━━ Records to use ━━

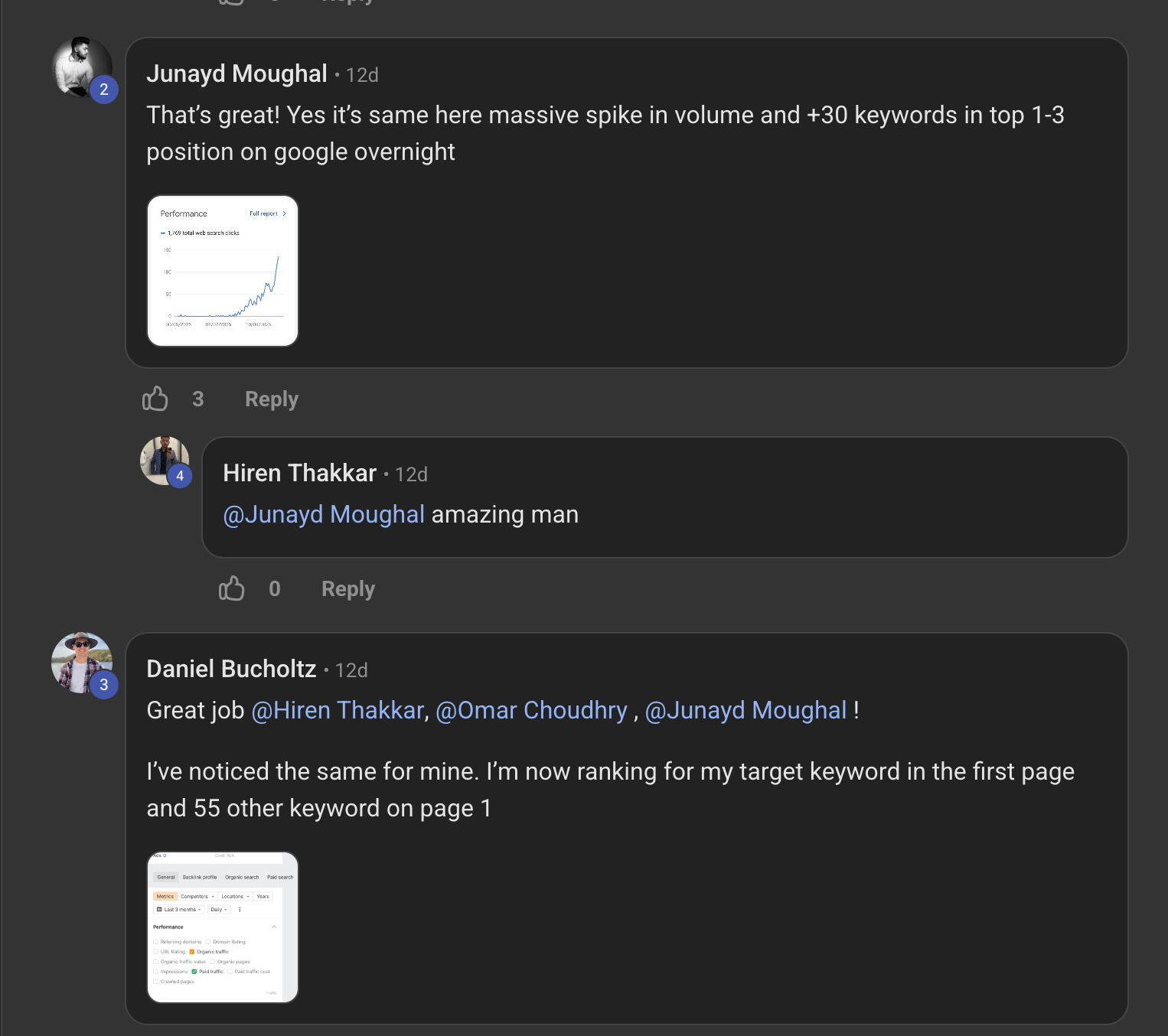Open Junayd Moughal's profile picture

━━━
━━ Records to use ━━

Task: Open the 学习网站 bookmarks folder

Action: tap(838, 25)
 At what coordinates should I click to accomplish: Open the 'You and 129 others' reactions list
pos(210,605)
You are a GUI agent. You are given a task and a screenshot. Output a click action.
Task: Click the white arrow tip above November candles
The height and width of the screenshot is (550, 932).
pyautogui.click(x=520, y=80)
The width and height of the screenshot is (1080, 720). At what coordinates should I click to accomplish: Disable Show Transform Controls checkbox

━━━

Repeat everything in the entries from the line containing "At what coordinates should I click to accomplish: Open" down to the line containing "pyautogui.click(x=520, y=80)", with both of those lines included.

* Response
 At what coordinates should I click to accomplish: Open the 'You and 129 others' reactions list
pos(210,605)
You are a GUI agent. You are given a task and a screenshot. Output a click action.
Task: Click the white arrow tip above November candles
The height and width of the screenshot is (550, 932).
pyautogui.click(x=520, y=80)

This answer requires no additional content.